» To be done:
1. List every chlorine oxoacid named in the passage on chlorine oxoacids.
2. Continue the passage on chlorine oxoacids from its final sentence.

» Text to read:
Referring to the series of oxoacids of chlorine: $\ce{HClO, HClO2, HClO3},$ and $\ce{HClO4}$, tabulated in the Wikipedia article on electronegativity, the article states, in the section near the end titled "Variation of electronegativity with oxidation number":

As the oxidation state of the central chlorine atom increases, more electron density is drawn from the oxygen atoms onto the chlorine, reducing the partial negative charge on the oxygen atoms …” and illustrates it with a table. (NB There is an ambiguity in the use of the word "reducing" which is the opposite of "oxidising", but the intended meaning in terms of increasing or decreasing electron density is clear in the Wiki statement.)

» Extracted entries:
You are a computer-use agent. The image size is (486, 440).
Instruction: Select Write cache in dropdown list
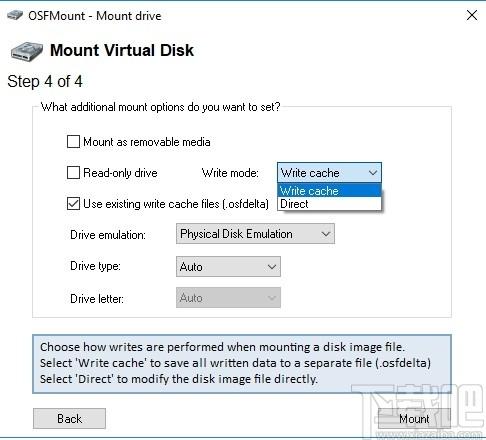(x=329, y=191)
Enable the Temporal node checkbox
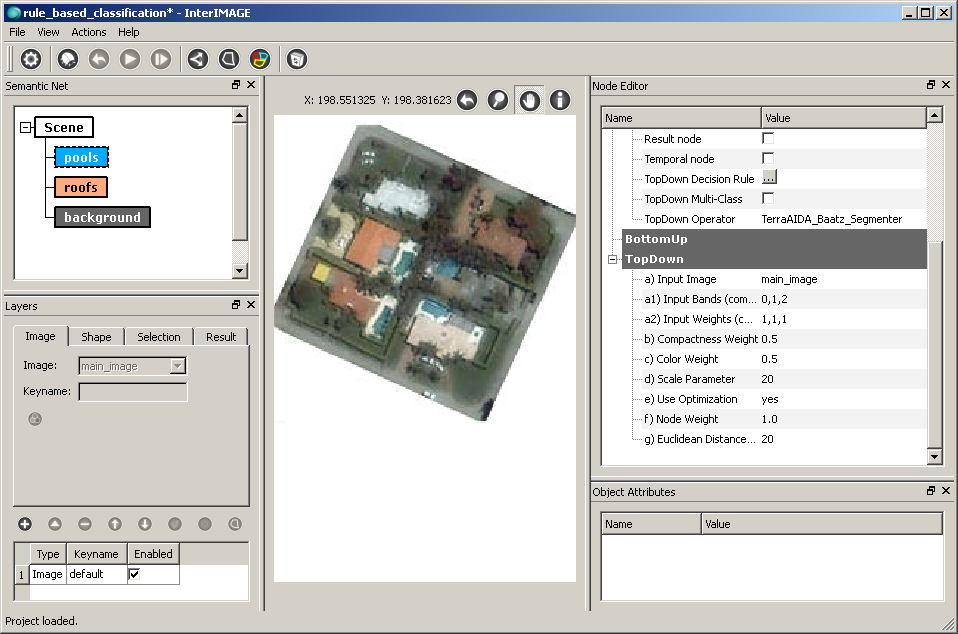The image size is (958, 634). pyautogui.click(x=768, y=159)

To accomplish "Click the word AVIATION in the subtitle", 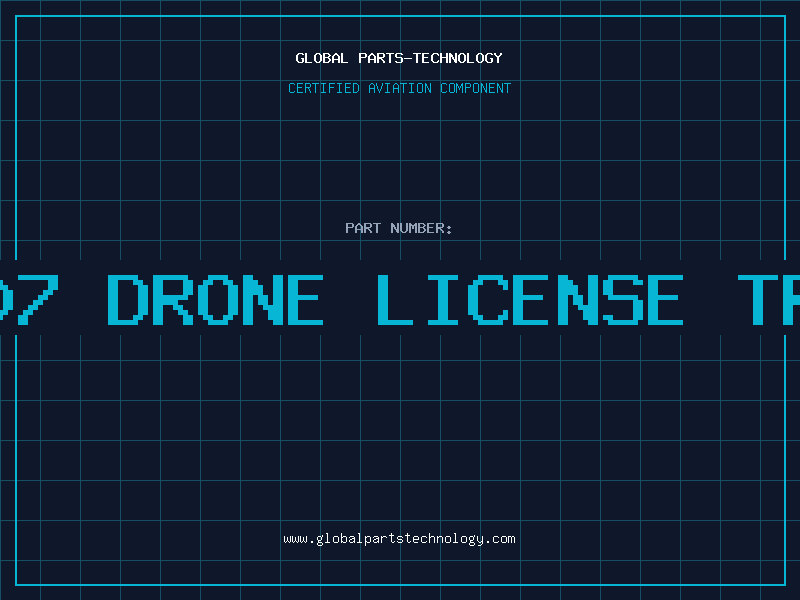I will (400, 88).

» Written responses:
1. HClO, HClO2, HClO3, HClO4

2.
But as I understand it (and as also given by the rules for assigning oxidation numbers), insofar as oxidation state represents the number of electrons that an atom can gain, lose, or share when chemically bonding with an atom of another element, the table is correct, but shouldn’t the textual statement be the converse:

“As the oxidation state of the central chlorine atom increases, more electron density is drawn from the central chlorine atom onto the oxygen atoms, increasing the partial negative charge on the oxygen atoms ...”

I reason it thus And just to be clear, let's go back one step to start with the even simpler case of $\ce{HCl}$, where clearly the oxidation states must be ($\ce{H} = +1, \ce{Cl} = -1$, respectively; total 0):

When we move on to $\ce{HClO}$, then it becomes (+1, +1, -2 respectively) as the single oxygen with stronger electronegativity than chlorine is assigned the oxidation state -2, so that balancing the total means the electronegativity of the central chlorine must change from -1 to +1 (in agreement with the table on the Wiki page, but not with the article’s statement about the direction of change of electron density.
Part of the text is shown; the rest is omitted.